Zadanie pisemne 1:
Oceń, czy poniższe stwierdzenia zgadzają się z fragmentem, i przy każdym odpowiedz „tak” lub „nie”, cytując rozstrzygające słowa fragmentu.
(a) Pierwsze wrażenie oceniono na pięć punktów na dziesięć.
(b) Dokładna treść otrzymanej wiadomości została zapamiętana.
(c) Autorka bloga napisała, że tworzy wiersze.
Zadanie pisemne 2: Przetłumacz na język angielski zdanie z fragmentu: „Nerwowa reakcja na krytykę nie kładzie jej kresu.”
Zadanie pisemne 3:
Odpowiedz krótko na pytania do fragmentu.
(a) Kto jest autorem cytatu otwierającego fragment?
(b) Jaka data widnieje przy wpisie?
(c) Jaką ocenę wystawiono za pierwsze wrażenie?

Fragment:
◇ ◇ ◇

Nerwowa reakcja na krytykę nie kładzie jej kresu. Przeciwnie, rodzi w oceniającym przekonanie, że ma rację w tym, co mówi. — Richard Carlson
Witamy na Opieprzu!
wtorek, 9 lutego 2010
(518) papierowemysli
Barbarzyńca imieniem Kapibara zrobił rozpierduchę u Vowla i podpalił jej
papierowe myśli. Jak się zapewne domyślacie, ocena nie jest wysokich lotów, ale to już chyba reguła.
Pierwsze wrażenie: 5/10
Cóż, trzeba przyznać, że zalążek pierwszego wrażenia wykiełkował jeszcze przed otwarciem bloga. Otóż, pewnego, niekoniecznie słonecznego dnia, otwieram swoja skrzynkę mailową, a tam - wiadomość! Nie pamiętam dokładnie jej treści, ale za to zapamiętałem jeden, bardzo zabawny szczególik. Otóż stwierdziłaś, że nie piszesz wierszy, a "zupy emocjonalne". Hm, tyle że cała liryka składa się
z emocji. Nawet jej definicja głosi dumnie: "W liryce podmiot liryczny opowiada
o swoich uczuciach". Czy tylko ja tu widzę jakąś tajemniczą sprzeczność?

◇ ◇ ◇

Materiał:
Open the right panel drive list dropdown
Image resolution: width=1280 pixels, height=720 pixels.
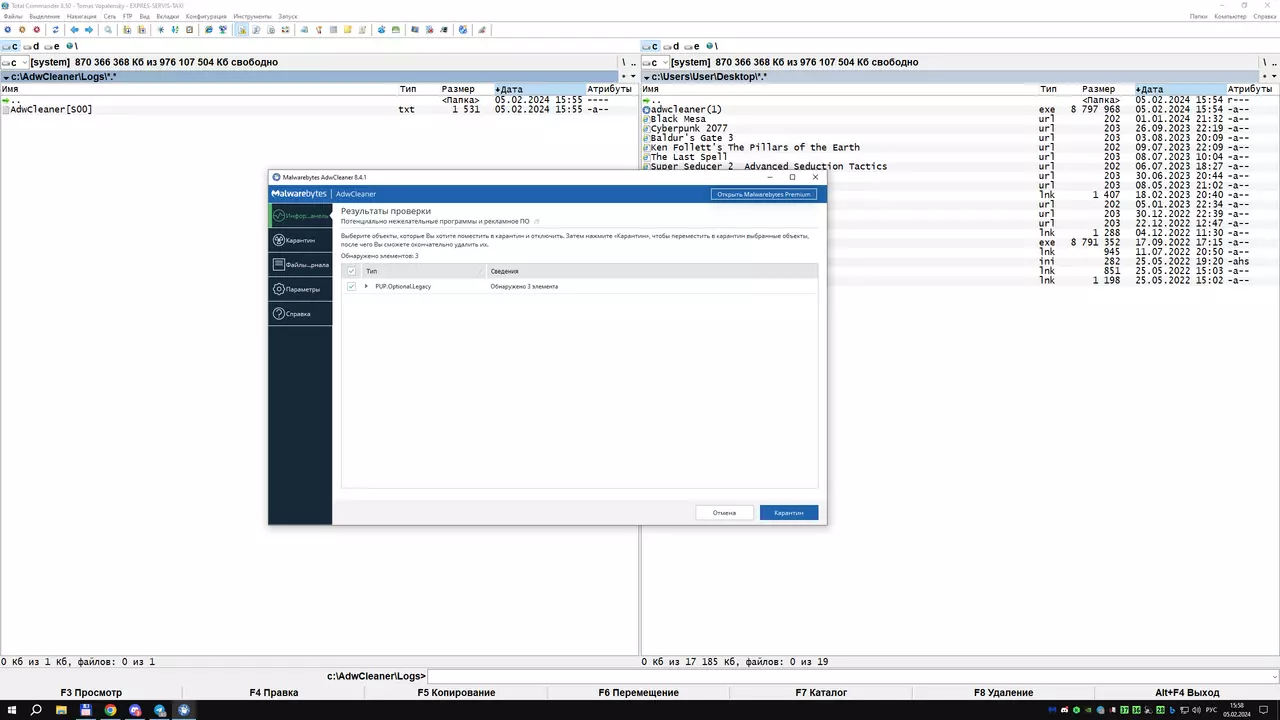point(654,62)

◇ ◇ ◇

Pełna odpowiedź 1:
(a) Tak: „Pierwsze wrażenie: 5/10”.
(b) Nie: „Nie pamiętam dokładnie jej treści”.
(c) Nie: „stwierdziłaś, że nie piszesz wierszy”.

Pełna odpowiedź 2: A nervous reaction to criticism does not put an end to it.

Pełna odpowiedź 3:
(a) Richard Carlson.
(b) Wtorek, 9 lutego 2010.
(c) 5/10.